What I can tell you though is that even for a relatively casual player like me Gears 5 offers an appreciated fresh take on the franchise that makes it far more fascinating than I was expecting. Don’t let the shorter name fool you. This is a much bigger game.

Gears 5 is book-ended with levels that give you what you’ve come to know from this series, especially after Gears of War 4. Barrel through war-tron sci-fi streets, beautiful but desolate lands perfect for sad pop song covers. Frequently you’ll need to slide behind walls and shoot enemies that would tear you apart in the open. These mechanics are refined rather than fully reinvented. You still actively reload and fluidly swap between different cover points. Grab enemies out of cover and counter them with melee kills. Heal your squadmates when they go down. The guns still have chainsaws attached to them.

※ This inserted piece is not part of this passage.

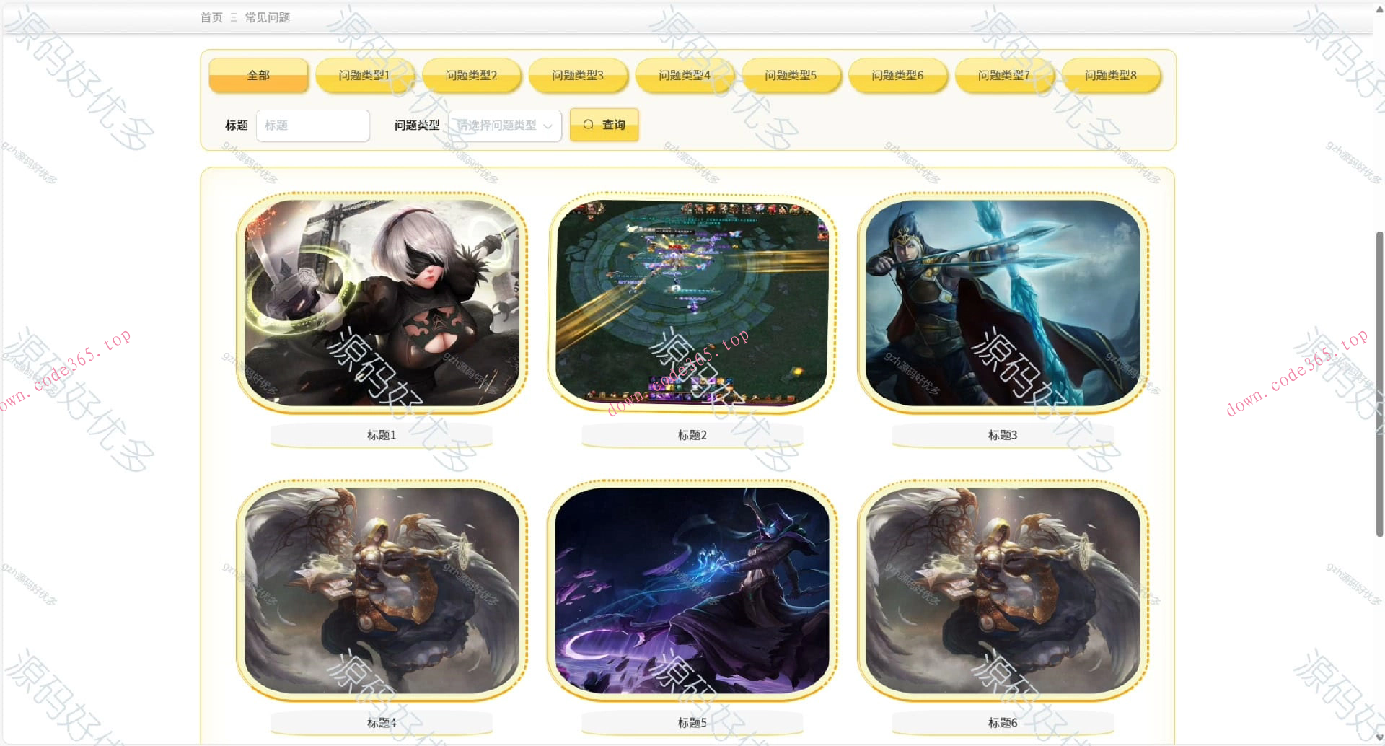
Task: Choose the 问题类型3 filter
Action: point(578,75)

While I recognize this cover-based third-person shooting was revolutionary in its day, I found “stop and pop” a little boring and repetitive when playing the remake of the original. Fortunately, Gears 5 keeps combat exciting with different enemy types that force you to vary your playstyle tactics and actually get out of cover. Most notable are robots hijacked by alien slugs that swarm you like cyborg zombies or infest huge moving turrets. Even during the campaign the game essentially turns into Horde mode, and key to survival is just recognizing the right creative strategy for each enemy. Shoot out support robots providing shields for Scions and their Gatling guns. Knock the helmet off of a Warden’s head while dodging its dual-hammer strikes. Use your own support robot to shield yourself, become invisible, or scan the area.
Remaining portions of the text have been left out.